For future reference, a lint roller appears to be the easiest way to get glitter out of a beard.
I'm drinking bacardi out of her mom's eco-green starbucks mug and chasing it with her sister's "for track only" vitamin water. Hello suburbia
just got passed by a van of kids watching the little mermaid. debating speeding so i can watch
Didn't u have court just yesterday for ur driving?
IT'S THE LITTLE MERMAID! totally worth another year of probation
we are playing family charades. my sister pointed at me. everyone guessed alcoholic.
We just filmed our own version of iron chef. The secret ingreient was whisky.
What did you cook with whisky?
We started a fire.
I feel like my lungs want to punch me in the vagina.
is that even a sentence?
Lost my credit card. M has a bottle of blood in her pocket from a hobo.
RA chick in a Christmas onsie chased us up 5 flights of stairs. I need to stop violating guest policy
I went to pick my brother up downtown and I stopped at a red light a homeless old man comes up knocks on the window shows me his penis and then screams money
I went through his pics. Will you go with me to get tested?
so hungover. I'm actually considering eating the snow off the roof so I don't have to leave my bed
I made out with my former step mother's best friend. Only knew the connection when they both showed up together at the bar.

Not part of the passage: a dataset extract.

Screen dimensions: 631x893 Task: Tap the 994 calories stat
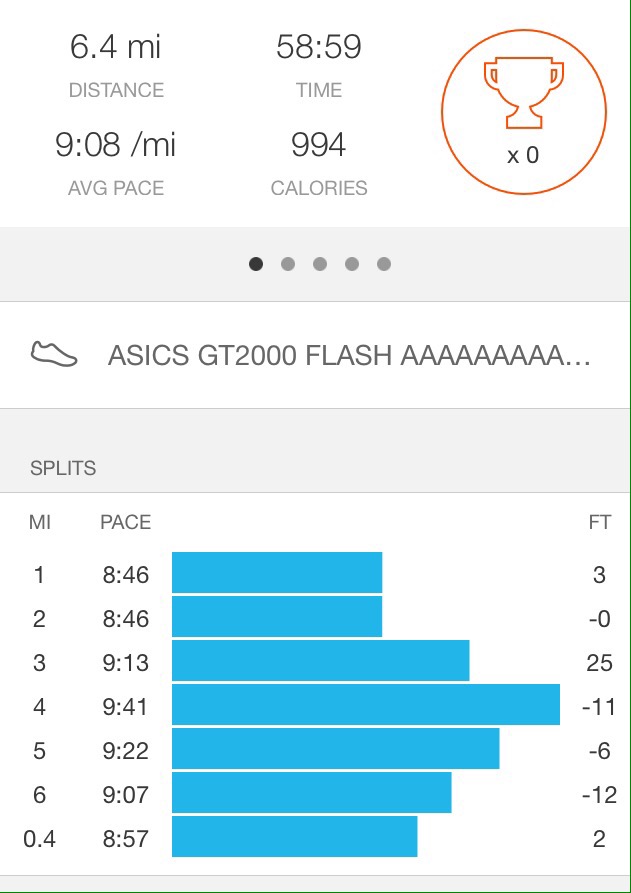tap(319, 146)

I seriously need to grocery shop. I have a slice of cheese, and alcohol.
They don't have a Valentines Day card for the married guy I'm sleeping with. It can't use the words, love, soulmate, you're the only one for me...and obviously it can't be anything related to spending the day together because that's not happening.
Punched myself in the face trying to open a bottle of Vicodin one handed. Night is going well.